There’s nothing quite like pumpkins to herald in the arrival of the fall season. Pumpkin spice lattes are featured heavily during the autumn weeks, and pumpkin pie is a staple of the Thanksgiving holiday. Without them, it wouldn’t be fall at all.
Pleistocene megafauna—mastodons, mammoths, and giant sloths—are the reason we’re able to enjoy the fruit today. Wherever the huge prehistoric animals roamed, they created the perfect environment for wild pumpkins, squashes, and other members of the Cucurbita family to grow.
According to a study conducted by researchers at Pennsylvania State University, the extinction of megafauna, which occurred over 12,000 years ago, led to the evolution of the pumpkins we know and love today.
Researchers analyzed mastodon dung with the seeds of wild gourds still lodged in them to learn more about the creatures’ connection with the plants.

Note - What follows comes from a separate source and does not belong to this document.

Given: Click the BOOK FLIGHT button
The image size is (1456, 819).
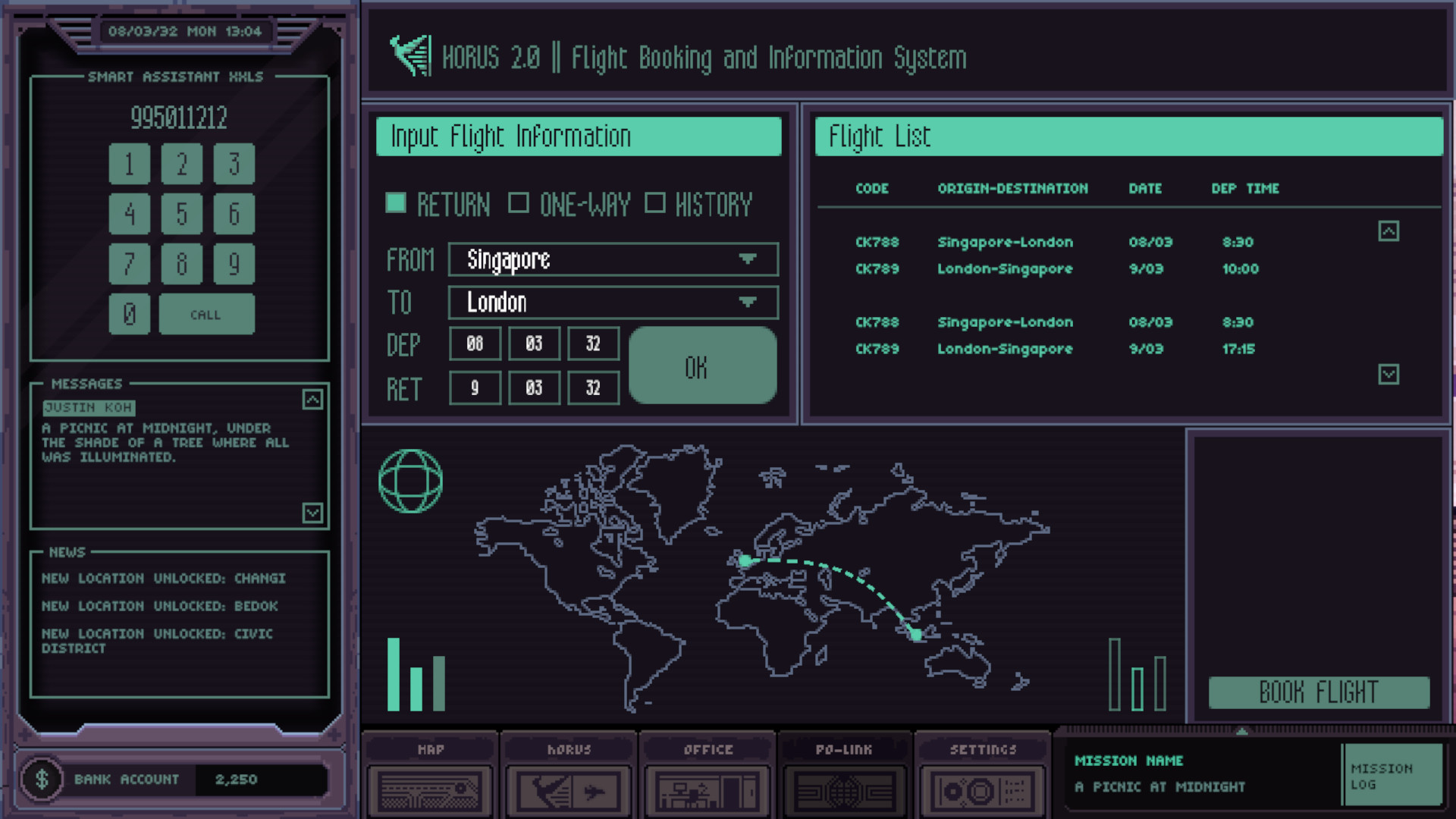Looking at the screenshot, I should [x=1318, y=691].
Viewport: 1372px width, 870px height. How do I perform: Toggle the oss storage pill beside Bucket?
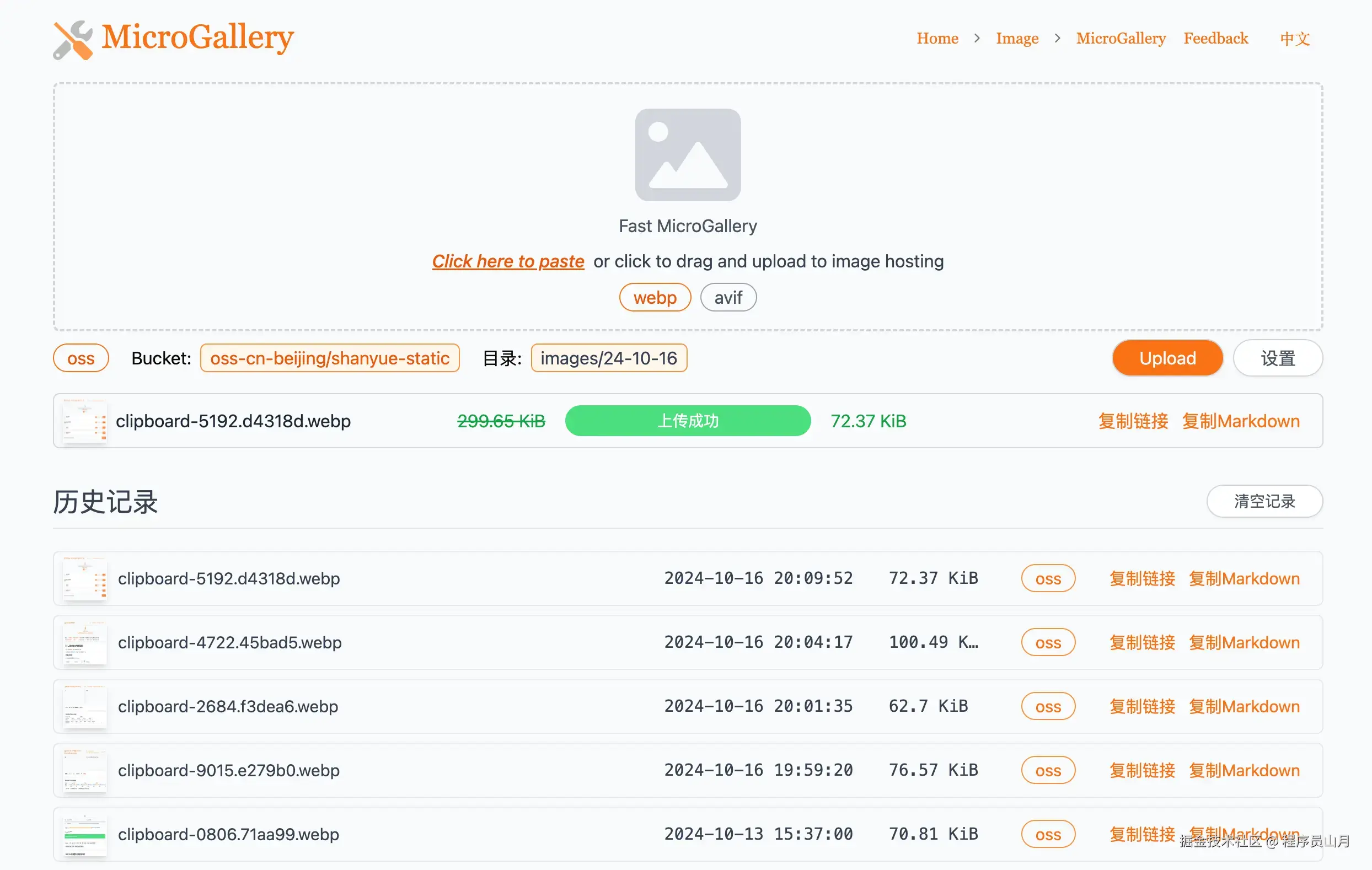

“Lee Newsom (associate professor of anthropology, Penn State and study co-author) has recovered many wild gourd/squash seeds from ancient Mastodon dung, suggesting that large herbivores may have been an important feature in the natural history of these wild plants,” said Logan Kistler, Penn State postdoctoral fellow and NERC Independent Research Fellow at the University of Warwick in the U.K.
Mastodons, giant sloths, and woolly mammoths often chowed down on the wild gourds and expelled the seeds through their dung.
It is believed that the wild pumpkin and squash were not part of the diet of humans or smaller animals back then because the plants were both toxic and bitter in taste. Although they might not have been eaten, they served other functions.
“Rather, they might have been useful for a variety of other purposes like the bottle gourd, as containers, tools, fishnet floats, etc.,” said Kistler.
The animals may have traveled miles away from where the plants originally grew before defecating. As the seeds took root and adapted to their new environment, they grew to be less bitter.